Statistics in Clinical Trials28-10-2021
Statistics helps to effectively manage and analyze the data gathered from Clinical Trials (CT). It is mainly aimed at:
- Ensuring efficient investigational designs and certifying consistency of results by controlling and reducing some types of bias.
- Analyzing and presenting the results obtained in a clear manner.
Three phases can be identified when conducting clinical trials:
- Preparation of the protocol.
- Development of the research.
- Analysis, documentation, and presentation of results.
Statistics is involved in each of these phases.
Preparation of the Protocol
Calculating the sample size is an essential step, which is carried out in the protocol design phase. The risk of false-negative results increases if sample sizes are determined solely based on the patients available. However, the probability of false-negative results in the clinical trial is reduced if the sample size is adjusted based on type I and type II risks assumed, the minimum clinically significant differences expected, and the response variability.
Data Cleaning and Internal Information Validation
Based on study case report forms, databases are created. Files are created in the computer, with information that must be free of errors to be properly analyzed later.
Analysis and Documentation of Results
Statistical analyses from clinical trials are aimed at showing that differences are not random. To that end, the “p” value is calculated. The p-value helps differentiate results that are derived from the random nature of the sampling from non-random or “statistically significant” results. The p-value is based on the null hypothesis or starting point, which means that it is assumed that there is no difference between treated patients and untreated patients. Its value ranges from 0 to 1, and a cut-off value must be established below which the null hypothesis may be rejected. In general, this value is usually 0.05 or 0.01.

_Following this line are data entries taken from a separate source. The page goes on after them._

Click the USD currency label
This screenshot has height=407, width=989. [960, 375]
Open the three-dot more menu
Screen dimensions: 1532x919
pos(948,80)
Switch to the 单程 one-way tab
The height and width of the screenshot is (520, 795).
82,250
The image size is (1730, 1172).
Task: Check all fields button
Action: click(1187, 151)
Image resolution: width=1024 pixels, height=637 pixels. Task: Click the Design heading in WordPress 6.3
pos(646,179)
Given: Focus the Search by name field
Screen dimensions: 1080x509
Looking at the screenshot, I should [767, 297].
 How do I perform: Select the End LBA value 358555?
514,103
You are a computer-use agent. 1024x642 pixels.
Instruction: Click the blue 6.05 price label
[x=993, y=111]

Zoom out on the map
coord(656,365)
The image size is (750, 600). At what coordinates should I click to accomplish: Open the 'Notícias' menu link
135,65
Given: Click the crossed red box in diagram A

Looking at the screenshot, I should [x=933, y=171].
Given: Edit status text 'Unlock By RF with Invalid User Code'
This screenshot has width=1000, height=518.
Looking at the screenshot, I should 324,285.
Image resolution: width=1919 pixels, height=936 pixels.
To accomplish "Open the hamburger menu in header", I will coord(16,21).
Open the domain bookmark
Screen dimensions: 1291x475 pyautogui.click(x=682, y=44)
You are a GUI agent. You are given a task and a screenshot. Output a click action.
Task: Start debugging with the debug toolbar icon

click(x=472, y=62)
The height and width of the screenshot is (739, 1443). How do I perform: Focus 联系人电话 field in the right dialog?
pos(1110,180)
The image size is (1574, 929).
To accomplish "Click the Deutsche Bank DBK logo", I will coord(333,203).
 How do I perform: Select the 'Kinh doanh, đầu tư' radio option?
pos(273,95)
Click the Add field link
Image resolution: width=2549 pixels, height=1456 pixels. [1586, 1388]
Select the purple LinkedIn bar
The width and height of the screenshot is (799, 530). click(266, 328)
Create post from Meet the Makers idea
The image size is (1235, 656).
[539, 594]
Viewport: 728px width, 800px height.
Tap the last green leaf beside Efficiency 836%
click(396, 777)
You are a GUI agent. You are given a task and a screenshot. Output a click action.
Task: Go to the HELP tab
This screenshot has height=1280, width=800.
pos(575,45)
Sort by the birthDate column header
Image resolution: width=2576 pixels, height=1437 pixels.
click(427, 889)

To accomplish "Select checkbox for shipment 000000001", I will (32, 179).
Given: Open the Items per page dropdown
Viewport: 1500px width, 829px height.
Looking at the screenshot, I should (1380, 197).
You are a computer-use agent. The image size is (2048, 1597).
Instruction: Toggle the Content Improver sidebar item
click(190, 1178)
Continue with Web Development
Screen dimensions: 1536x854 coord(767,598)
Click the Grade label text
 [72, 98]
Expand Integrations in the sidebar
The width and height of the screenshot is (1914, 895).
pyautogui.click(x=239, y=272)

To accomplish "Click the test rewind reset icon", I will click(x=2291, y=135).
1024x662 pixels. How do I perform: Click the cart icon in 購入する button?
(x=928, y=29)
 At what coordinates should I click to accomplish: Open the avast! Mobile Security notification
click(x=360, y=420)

It should be noted that neither the p-value nor the statistical significance measures the size of an effect or the importance of a result. Therefore, it is advisable to use a confidence interval indicating the limits of the effect, with the same units as the study variable. The confidence interval describes the variability between the measurement obtained in a trial and the actual measurement in the population (the true value). It corresponds to a range of values whose distribution must be normal and where there is a high probability of finding the true value of a given variable. This “high probability” has been consensually established at 95%. A 95% confidence interval indicates that within the given range lies the true value of a parameter with a 95% certainty. The level of confidence and the width of the interval vary together, which means that a wider interval will have a higher probability of accuracy (higher confidence level), while a smaller interval, offering a more accurate estimate, will have a higher probability of error.
Presentation of Results
The final data of a trial must be presented clear and concisely. There are official guidelines, such as those of the U.S. Food & Drug Administration (FDA) or the European Medicines Agency (EMA), which help organize the statistical report.